> [WHAT YOU NEED TO DO]
Beneath this task is a listing; retype all of it exactly.

> [DATA FOR ANALYSIS]
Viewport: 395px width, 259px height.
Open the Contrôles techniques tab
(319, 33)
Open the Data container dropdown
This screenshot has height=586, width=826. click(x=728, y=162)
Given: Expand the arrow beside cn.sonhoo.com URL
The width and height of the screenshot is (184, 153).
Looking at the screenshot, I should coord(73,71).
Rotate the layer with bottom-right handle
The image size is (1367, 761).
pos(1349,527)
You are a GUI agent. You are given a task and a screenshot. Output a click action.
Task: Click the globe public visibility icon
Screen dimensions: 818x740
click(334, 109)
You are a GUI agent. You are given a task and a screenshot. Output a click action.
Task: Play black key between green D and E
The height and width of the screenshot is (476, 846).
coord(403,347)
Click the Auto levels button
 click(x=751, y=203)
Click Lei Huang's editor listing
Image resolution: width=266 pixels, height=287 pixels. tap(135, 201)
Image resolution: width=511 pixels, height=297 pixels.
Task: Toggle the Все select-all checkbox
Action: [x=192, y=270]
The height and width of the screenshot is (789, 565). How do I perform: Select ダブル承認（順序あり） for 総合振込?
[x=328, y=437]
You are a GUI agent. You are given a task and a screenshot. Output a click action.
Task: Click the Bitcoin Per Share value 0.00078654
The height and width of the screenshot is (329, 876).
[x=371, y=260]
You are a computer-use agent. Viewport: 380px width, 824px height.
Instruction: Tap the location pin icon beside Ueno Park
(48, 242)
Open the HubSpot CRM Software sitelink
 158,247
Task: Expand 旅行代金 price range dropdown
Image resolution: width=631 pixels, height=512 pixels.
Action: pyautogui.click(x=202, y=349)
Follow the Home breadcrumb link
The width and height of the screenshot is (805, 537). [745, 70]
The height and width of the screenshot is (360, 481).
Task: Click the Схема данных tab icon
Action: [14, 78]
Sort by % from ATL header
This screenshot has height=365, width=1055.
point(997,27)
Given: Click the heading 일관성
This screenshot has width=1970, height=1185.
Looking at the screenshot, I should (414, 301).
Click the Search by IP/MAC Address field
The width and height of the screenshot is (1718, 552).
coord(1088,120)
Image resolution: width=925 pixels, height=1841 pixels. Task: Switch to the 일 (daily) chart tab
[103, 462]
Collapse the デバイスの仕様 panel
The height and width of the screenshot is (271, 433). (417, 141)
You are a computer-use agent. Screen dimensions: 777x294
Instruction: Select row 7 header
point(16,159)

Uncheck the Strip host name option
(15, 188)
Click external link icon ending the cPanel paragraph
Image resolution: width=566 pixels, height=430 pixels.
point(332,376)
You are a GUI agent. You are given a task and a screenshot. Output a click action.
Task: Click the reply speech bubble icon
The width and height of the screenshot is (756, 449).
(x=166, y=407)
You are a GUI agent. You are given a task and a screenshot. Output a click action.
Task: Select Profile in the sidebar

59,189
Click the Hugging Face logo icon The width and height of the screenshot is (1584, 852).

> [ANSWER BELOW]
Viewport: 395px width, 259px height.
Open the Contrôles techniques tab
(319, 33)
Open the Data container dropdown
This screenshot has height=586, width=826. click(x=728, y=162)
Given: Expand the arrow beside cn.sonhoo.com URL
The width and height of the screenshot is (184, 153).
Looking at the screenshot, I should coord(73,71).
Rotate the layer with bottom-right handle
The image size is (1367, 761).
pos(1349,527)
You are a GUI agent. You are given a task and a screenshot. Output a click action.
Task: Click the globe public visibility icon
Screen dimensions: 818x740
click(334, 109)
You are a GUI agent. You are given a task and a screenshot. Output a click action.
Task: Play black key between green D and E
The height and width of the screenshot is (476, 846).
coord(403,347)
Click the Auto levels button
 click(x=751, y=203)
Click Lei Huang's editor listing
Image resolution: width=266 pixels, height=287 pixels. tap(135, 201)
Image resolution: width=511 pixels, height=297 pixels.
Task: Toggle the Все select-all checkbox
Action: [x=192, y=270]
The height and width of the screenshot is (789, 565). How do I perform: Select ダブル承認（順序あり） for 総合振込?
[x=328, y=437]
You are a GUI agent. You are given a task and a screenshot. Output a click action.
Task: Click the Bitcoin Per Share value 0.00078654
The height and width of the screenshot is (329, 876).
[x=371, y=260]
You are a computer-use agent. Viewport: 380px width, 824px height.
Instruction: Tap the location pin icon beside Ueno Park
(48, 242)
Open the HubSpot CRM Software sitelink
 158,247
Task: Expand 旅行代金 price range dropdown
Image resolution: width=631 pixels, height=512 pixels.
Action: pyautogui.click(x=202, y=349)
Follow the Home breadcrumb link
The width and height of the screenshot is (805, 537). [745, 70]
The height and width of the screenshot is (360, 481).
Task: Click the Схема данных tab icon
Action: [14, 78]
Sort by % from ATL header
This screenshot has height=365, width=1055.
point(997,27)
Given: Click the heading 일관성
This screenshot has width=1970, height=1185.
Looking at the screenshot, I should (414, 301).
Click the Search by IP/MAC Address field
The width and height of the screenshot is (1718, 552).
coord(1088,120)
Image resolution: width=925 pixels, height=1841 pixels. Task: Switch to the 일 (daily) chart tab
[103, 462]
Collapse the デバイスの仕様 panel
The height and width of the screenshot is (271, 433). (417, 141)
You are a computer-use agent. Screen dimensions: 777x294
Instruction: Select row 7 header
point(16,159)

Uncheck the Strip host name option
(15, 188)
Click external link icon ending the cPanel paragraph
Image resolution: width=566 pixels, height=430 pixels.
point(332,376)
You are a GUI agent. You are given a task and a screenshot. Output a click action.
Task: Click the reply speech bubble icon
The width and height of the screenshot is (756, 449).
(x=166, y=407)
You are a GUI agent. You are given a task and a screenshot. Output a click action.
Task: Select Profile in the sidebar

59,189
Click the Hugging Face logo icon The width and height of the screenshot is (1584, 852).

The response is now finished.